* Utilities say regional grids can’t take more renewable power
* Govt, nuclear lobby trying to ‘kill’ solar -Pacifica CEO
* Goal to use renewables to ‘greatest extent possible’ -PM
* Govt concern over renewables boosting power bills -source
By Aaron Sheldrick and James Topham
TOKYO, Oct 17 (Reuters) – Japan’s biggest utilities are blocking most new solar and other renewable energy from transmission grids, stirring concern among green power advocates that Japan favours restarting idled nuclear plants at the expense of other fossil-free supply.
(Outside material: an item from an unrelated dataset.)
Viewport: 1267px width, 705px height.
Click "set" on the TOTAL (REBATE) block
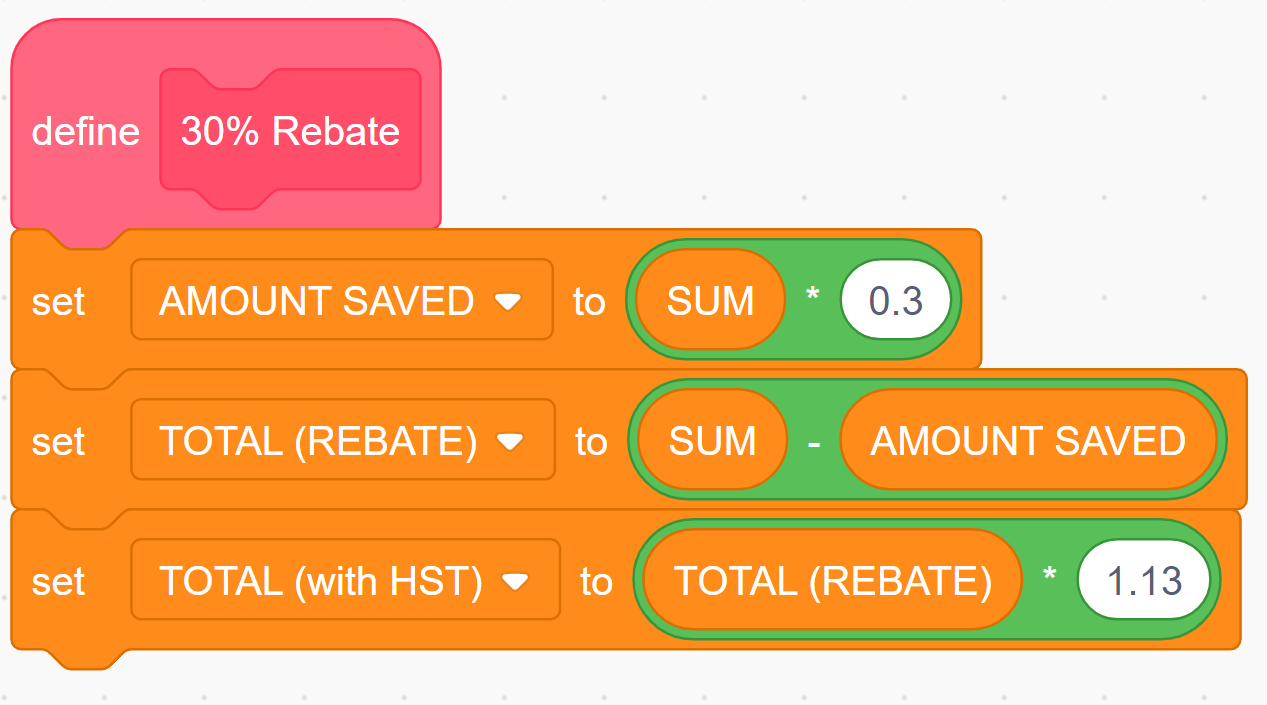tap(58, 441)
Seven out of Japan’s 10 regional power monopolies have blocked further grid access for renewables, saying new supplies would strain distribution systems, and that solar and wind energy are not reliable enough for uninterrupted power flows.
The action compounds concerns about the prospects for renewables since it also comes as Japan’s Ministry of Economy Trade and Industry (METI) has cut incentives for solar projects, despite Tokyo’s pledge to maximise green power to curb fossil fuel imports after the Fukushima crisis shut the nuclear sector.
METI has formed a working group that is meeting for the first time this week to investigate the action by utilities, but the ministry has not escaped criticism from renewables advocates.
“A combination of METI and the nuclear lobby is trying to kill the solar power industry,” said Seth Sulkin, President and CEO of Pacifica Capital KK, a Tokyo-based solar power and commercial real estate developer.
The ministry denies this, and Prime Minister Shinzo Abe in a policy speech last month said Japan’s goal was still to use renewable energy sources to the “greatest extent possible”.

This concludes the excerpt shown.